━━━━━ Material to process

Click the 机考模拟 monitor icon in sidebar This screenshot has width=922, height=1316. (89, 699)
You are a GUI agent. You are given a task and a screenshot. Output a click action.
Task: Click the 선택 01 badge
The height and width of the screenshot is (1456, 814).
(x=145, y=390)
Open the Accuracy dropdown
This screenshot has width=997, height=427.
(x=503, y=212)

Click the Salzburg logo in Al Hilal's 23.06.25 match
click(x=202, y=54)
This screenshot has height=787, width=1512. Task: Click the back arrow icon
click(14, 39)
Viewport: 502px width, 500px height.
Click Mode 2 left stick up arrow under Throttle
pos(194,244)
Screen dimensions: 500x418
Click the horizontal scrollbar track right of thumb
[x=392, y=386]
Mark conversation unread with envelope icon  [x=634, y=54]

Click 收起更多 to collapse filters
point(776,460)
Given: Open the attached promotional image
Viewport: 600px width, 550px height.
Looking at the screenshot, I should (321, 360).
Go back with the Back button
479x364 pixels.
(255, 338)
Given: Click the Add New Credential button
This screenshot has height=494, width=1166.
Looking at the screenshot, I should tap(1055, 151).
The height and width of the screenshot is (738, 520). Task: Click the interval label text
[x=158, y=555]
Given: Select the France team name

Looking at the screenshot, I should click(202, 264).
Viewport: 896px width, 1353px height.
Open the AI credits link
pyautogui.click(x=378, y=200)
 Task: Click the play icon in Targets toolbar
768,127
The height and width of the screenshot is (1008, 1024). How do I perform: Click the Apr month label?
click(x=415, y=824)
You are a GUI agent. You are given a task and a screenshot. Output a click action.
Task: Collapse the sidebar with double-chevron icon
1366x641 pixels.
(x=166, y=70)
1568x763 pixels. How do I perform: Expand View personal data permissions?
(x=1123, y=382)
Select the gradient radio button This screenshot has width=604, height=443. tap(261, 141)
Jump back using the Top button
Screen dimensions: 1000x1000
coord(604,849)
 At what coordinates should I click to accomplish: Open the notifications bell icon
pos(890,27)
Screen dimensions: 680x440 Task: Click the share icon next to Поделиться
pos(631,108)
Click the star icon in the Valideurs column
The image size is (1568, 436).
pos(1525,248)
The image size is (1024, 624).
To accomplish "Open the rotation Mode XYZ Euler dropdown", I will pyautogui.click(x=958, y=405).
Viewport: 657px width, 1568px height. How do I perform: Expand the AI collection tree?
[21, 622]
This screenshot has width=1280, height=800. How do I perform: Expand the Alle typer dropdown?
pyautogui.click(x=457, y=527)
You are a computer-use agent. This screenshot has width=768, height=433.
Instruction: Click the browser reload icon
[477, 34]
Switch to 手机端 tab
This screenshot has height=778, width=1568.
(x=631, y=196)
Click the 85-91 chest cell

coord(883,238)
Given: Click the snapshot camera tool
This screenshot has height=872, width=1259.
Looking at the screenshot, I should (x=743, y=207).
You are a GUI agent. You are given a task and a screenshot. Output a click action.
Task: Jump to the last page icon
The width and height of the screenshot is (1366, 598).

━━━━━━━━━━

* _Set task_:
Render the entries above as a numbered list, covering only the lines between the one containing "The height and width of the screenshot is (1008, 1024)." and the one containing "will pyautogui.click(x=958, y=405).", inclusive, and omit any blank lines.

* _Problem solution_:
1. The height and width of the screenshot is (1008, 1024). How do I perform: Click the Apr month label?
2. click(x=415, y=824)
3. You are a GUI agent. You are given a task and a screenshot. Output a click action.
4. Task: Collapse the sidebar with double-chevron icon
5. 1366x641 pixels.
6. (x=166, y=70)
7. 1568x763 pixels. How do I perform: Expand View personal data permissions?
8. (x=1123, y=382)
9. Select the gradient radio button This screenshot has width=604, height=443. tap(261, 141)
10. Jump back using the Top button
11. Screen dimensions: 1000x1000
12. coord(604,849)
13.  At what coordinates should I click to accomplish: Open the notifications bell icon
14. pos(890,27)
15. Screen dimensions: 680x440 Task: Click the share icon next to Поделиться
16. pos(631,108)
17. Click the star icon in the Valideurs column
18. The image size is (1568, 436).
19. pos(1525,248)
20. The image size is (1024, 624).
21. To accomplish "Open the rotation Mode XYZ Euler dropdown", I will pyautogui.click(x=958, y=405).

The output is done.